Annual Report planning

How to work with a Graphic Designer on your Annual Report

Better get moving!

It may only be January but those in the know would say it’s already a bit late to start planning your companies annual report. Producing an annual report is a major undertaking… the logistics and coordination involved can be quite overwhelming even if you are prepared.

Plan as soon as you can!

Tip. Tip number one has to be – have a plan! Use a centralised guide to determine the key milestones, dates and responsibilities of each party – guaranteed to save you at least a couple of grey hairs. Get onto this as early as possible. (like the day after you send the previous one to print!)

If you’re an old hand with AR’s you might have a trusty, go to schedule or timeline template ready to go. 

If not, feel free to use my annual report timeline to help guide you through – it’s FREE.

Pick you Annual Report team

Rome wasn’t built in a day – or by a single person.

If you’re leading the project and you have the option to delegate responsibilities – do it. 

Internally you may need to deal with finances, legal, PR and marketing, brand and design, plus numerous levels of leadership. 

Externally you may need to consider engaging project management, graphic designer, copywriting, photography, printing and distribution. Get in as early as you can, the process of sourcing and vetting suppliers, obtaining quotes and securing sign off can take time. 

Your process may differ depending on whether you are a government agency/entity or publicly listed company etc. (there are resources available that cover both).

Create a schedule or time line

The easiest way to do this is to work backwards from the key final date; such as an AGM. From here fill in the blanks – (see the guide). Your designer or project manager will play a key role in setting the pace, timing, and number of reviews. 

Typically your schedule or time line will look like the below, with any number of additions to suit your processes:

  • Time Line Approval
  • Page Plan Supplied
  • Financial Content Supplied
  • Branded Content Supplied
  • Copy Content Supplied
  • 1st Proof Supplied
  • 1st Proof Returned
  • Design Alterations
  • 2nd Proof Supplied
  • 2nd Proof Returned
  • Design Alterations
  • Design and PrePress 
  • Print File Sign Off
  • Final Artwork to Print
  • Hard Copy Proofing
  • Pick-ups Design Alterations
  • Printing
  • Distribution / Mail Out
  • Hard End date  / AGM

Design and production

You’ve no doubt done some research, and you have your company style guide on hand! You may have found some inspiration.  

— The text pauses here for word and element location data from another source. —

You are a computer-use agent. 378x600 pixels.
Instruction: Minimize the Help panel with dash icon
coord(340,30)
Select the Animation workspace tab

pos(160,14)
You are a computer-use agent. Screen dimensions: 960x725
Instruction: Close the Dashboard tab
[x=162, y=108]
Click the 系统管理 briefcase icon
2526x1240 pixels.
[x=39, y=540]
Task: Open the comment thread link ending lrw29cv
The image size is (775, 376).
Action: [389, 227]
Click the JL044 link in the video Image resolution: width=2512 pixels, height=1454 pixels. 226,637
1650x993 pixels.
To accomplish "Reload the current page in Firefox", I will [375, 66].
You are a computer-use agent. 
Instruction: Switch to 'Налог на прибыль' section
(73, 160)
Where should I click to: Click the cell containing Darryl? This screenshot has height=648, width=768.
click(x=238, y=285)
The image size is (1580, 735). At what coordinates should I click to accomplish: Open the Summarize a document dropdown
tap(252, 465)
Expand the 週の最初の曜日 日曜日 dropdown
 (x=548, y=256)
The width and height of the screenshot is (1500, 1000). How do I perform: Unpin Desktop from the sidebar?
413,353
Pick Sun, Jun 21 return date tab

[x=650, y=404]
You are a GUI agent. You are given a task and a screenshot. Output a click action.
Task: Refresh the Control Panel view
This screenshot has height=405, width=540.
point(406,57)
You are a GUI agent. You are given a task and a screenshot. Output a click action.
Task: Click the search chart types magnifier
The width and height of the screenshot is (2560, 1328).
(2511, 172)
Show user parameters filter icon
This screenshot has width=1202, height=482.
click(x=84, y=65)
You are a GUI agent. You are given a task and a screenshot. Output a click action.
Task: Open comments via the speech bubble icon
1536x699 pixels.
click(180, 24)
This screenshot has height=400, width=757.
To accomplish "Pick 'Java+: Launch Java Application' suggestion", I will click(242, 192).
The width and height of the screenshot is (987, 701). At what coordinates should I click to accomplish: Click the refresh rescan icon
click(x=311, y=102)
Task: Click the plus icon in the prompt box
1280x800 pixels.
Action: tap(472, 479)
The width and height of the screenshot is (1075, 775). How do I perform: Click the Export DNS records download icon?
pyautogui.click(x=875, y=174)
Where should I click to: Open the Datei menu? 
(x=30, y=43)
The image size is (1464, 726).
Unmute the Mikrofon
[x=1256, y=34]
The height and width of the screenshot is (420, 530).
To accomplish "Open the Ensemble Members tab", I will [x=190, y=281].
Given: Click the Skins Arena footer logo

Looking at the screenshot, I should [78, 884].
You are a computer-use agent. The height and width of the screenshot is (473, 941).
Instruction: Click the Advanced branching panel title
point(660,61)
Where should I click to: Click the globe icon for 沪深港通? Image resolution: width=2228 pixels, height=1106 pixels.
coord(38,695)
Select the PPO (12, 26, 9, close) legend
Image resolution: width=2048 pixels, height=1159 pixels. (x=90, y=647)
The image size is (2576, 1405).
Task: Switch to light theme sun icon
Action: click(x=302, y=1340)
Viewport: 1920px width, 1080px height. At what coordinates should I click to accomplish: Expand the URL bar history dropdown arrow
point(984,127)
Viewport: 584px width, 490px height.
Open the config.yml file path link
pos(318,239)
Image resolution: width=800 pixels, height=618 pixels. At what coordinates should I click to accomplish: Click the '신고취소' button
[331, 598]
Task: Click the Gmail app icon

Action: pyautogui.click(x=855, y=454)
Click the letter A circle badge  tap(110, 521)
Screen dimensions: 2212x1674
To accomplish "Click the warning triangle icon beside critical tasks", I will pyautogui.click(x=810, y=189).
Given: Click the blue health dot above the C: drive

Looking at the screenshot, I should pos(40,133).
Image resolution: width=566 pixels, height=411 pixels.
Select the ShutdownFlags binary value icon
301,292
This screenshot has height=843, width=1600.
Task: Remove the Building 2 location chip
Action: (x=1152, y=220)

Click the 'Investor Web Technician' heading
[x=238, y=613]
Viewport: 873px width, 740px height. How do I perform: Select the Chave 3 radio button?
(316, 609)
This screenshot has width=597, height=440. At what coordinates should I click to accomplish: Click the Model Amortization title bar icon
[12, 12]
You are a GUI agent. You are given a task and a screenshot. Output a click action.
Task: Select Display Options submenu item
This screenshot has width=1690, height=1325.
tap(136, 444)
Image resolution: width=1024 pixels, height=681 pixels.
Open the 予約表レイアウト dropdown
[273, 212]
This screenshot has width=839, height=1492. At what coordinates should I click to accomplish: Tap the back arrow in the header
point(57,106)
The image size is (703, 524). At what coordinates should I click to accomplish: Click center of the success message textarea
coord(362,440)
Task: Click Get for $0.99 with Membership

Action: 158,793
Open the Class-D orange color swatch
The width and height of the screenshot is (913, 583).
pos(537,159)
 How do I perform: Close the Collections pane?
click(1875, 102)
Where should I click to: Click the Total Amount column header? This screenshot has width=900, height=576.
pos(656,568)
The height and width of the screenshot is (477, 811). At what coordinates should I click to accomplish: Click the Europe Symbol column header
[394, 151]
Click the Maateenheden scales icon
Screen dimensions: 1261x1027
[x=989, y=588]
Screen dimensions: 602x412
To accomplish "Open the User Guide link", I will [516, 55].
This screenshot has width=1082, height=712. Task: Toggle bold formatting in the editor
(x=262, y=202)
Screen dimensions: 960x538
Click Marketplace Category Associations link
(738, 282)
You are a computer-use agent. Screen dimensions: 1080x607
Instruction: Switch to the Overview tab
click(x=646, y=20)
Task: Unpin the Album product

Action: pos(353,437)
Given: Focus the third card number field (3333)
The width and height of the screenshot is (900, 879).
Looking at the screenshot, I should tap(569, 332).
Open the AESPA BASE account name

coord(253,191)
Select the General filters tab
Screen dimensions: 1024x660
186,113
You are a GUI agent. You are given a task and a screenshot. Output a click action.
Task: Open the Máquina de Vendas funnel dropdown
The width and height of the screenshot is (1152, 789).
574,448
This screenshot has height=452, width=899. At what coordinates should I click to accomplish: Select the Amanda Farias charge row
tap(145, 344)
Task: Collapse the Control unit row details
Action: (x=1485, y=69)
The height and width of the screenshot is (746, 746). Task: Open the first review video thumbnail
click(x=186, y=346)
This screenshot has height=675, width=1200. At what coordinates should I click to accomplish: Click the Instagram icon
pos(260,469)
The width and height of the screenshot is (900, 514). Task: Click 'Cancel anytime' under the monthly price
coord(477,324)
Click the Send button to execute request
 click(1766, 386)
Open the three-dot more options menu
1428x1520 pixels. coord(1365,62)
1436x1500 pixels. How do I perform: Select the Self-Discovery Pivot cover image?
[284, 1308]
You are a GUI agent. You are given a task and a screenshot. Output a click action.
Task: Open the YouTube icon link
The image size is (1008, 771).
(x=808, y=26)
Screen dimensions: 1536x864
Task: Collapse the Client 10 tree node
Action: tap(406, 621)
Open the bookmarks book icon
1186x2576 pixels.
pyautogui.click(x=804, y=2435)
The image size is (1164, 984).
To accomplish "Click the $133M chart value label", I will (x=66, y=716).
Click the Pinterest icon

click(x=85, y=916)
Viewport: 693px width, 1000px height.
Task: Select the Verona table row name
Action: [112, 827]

You should have briefed your designer or studio and it’s over to them to work though the file set up, page layouts and design styles. They will often supply a concept or two in order to get your approval before rolling the design across the full document (add this to your timeline).

If you supplied solid brief, your designer is experienced with corporate documents – and they understand your brand and end goals for the report… let them go! Trust their processes and their ability to translate your brief. The best results come when your organisational knowledge and their communication skills work hand in hand. We all need some external perspective from time to time. An attuned creative lens (especially an external one) will be very different from a marketing lens, objectively taking onboard this perspective could help you spot and refine nuances in tone, terminology and visual story telling that can better align your project to the intended audience.   

The best results come when your organisational knowledge and their communication skills work hand in hand

Proofing and Approvals 

Your supplied content should be approved before it goes to your design team – even so it’s a good idea to have a number of people read and re-read the document proofs that come back to you. When you spend weeks looking at content – errors can happen. Every team has their own methodology, you might be marking up pdfs or using Incopy to tweak your own copy (Hopefully you’re not handwriting edits!).

Tip. Remember that although you may have a proofing and an approvals (senior leadership) team. The communication should be collated and channelled by one person to avoid double dipping, backtracking, and mixing messages about changes. 

Soft and hard printed proofs?

I’d recommend building it into you timeline and asking the printer for a hard copy proof. 

Realistically at this stage – the proof should only be used for checking pagination and back in the day it was a chance to see if any elements had been affected in the transition to print. Mostly it’s a great chance to review in a different context. Reading and viewing on paper rather than on screen often present the work differently and minor problems can be picked up. But remember that the output you see on the proof is not the same as the final document. The stock and the printing method are likely to be different.

From here, it’s plain sailing. You either give the printer approval to print or your designer will make any last edits as required.

Then it’s print, distribute and celebrate – congratulations!

Note on downloads. I alternative between two types of timeline, a simple list version which shows the Action, Responsibility and Date. I also use an Excel spreadsheet version which is a little more complex and time consuming to set up but visually some may prefer this calendar style approach. In practice I tend to use the first version for early stage planning and discussions before locking in dates and building out the Excel version in detail.